D’une façon générale, il est vrai qu’on peut dire que le retrait russe annoncé avec un luxe de fanfare de communication peut être qualifié de “drôle de départ”, très cher Vlad. Du point de vue tactique, les Russes s’avèrent d’exceptionnels acteurs : une bonne opération de communication (le retrait, avec départ des systèmes qui n’ont plus leur utilité opérationnelle), une présence restant exactement adaptée aux besoins des opérations à très grand effet symbolique. (Le Monde soi-même tresse des couronnes aux Russes-qui-ont-quitté-la-Syrie pour leur action dans la libération du site fameux de l’histoire de notre Antiquité, qui se situe en Syrie bien entendu : « Grâce à la Russie, l'antique cité de Palmyre a donc été libérée du joug des barbares de l'organisation dite “État islamique”... ») Enfin, un renforcement avec des moyens qui donne, sans tropinsister, commeen passant, une nouvelle dimension, – la dimension suprême, – à la présence stratégique russe au cœur du Moyen-Orient.

(Il faut rappeler que Poutine avait déjà parlé de la question du nucléaire par rapport à Daesh, en disant qu’il “espérait” qu’on n’aurait pas à employer du nucléaire contre Daesh.
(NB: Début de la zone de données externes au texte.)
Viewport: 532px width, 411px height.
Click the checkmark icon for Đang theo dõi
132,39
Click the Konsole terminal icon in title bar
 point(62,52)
Mais il s’agissait d’une supputation concernant des cruise missiles Kalibr tirés de sous-marins en Mer Noire ou en Méditerranée, et l’hypothèse n’a absolument pas le poids de communication, par rapport à un élément à capacité potentielle de nucléaire installé sur place, comme l’est le SS-26 : dans ce deuxième cas, cela signifie que la dissuasion est structurellement en place, intégré dans l’équation stratégique de la région.)

Tactique et stratégie, communication, tout y est... Tout cela réalisé en six mois, avec l’action diplomatique en soutien, la Turquie mise sur la défensive désordonnée, Israël devenu amical, Assad conforté dans sa position, l'Europe comptant ses ligrants-réfugiés, les USA jouant au golf avec son président, une opinion-Système antirusse en plein désarroi, – vraiment très bon joueur d’échec, le Russe, au point que Kasparov songerait bien à revenir un jour en Russie, pour une partie amicale avec Poutine plutôt que contre lui. 

Là-dessus, nous aurons droit à des supputations sur la présence de ces SS-26, sans doute avec démenti ou bien silence c’est selon, et avec la question des têtes nucléaires en réserve entourée des mêmes supputations. L’affirmation de DEBKAFile est bien documentée. Le travail de communication de la dissuasion, en faveur des Russes et par les Russes, est fait et bien fait. Puisqu’il est très probable que les SS-26 soient à Hmeimim, et qu’il est très possible qu’il y ait du nucléaire avec eux, c’est comme si tout cela y était. Le facteur psychologique de l’incertitude joue un rôle fondamental dans la logique de la dissuasion et dès que quelque chose de nucléaire est possible, c’est comme si le nucléaire était là parce qu’on ne prend aucun risque avec le risque suprême.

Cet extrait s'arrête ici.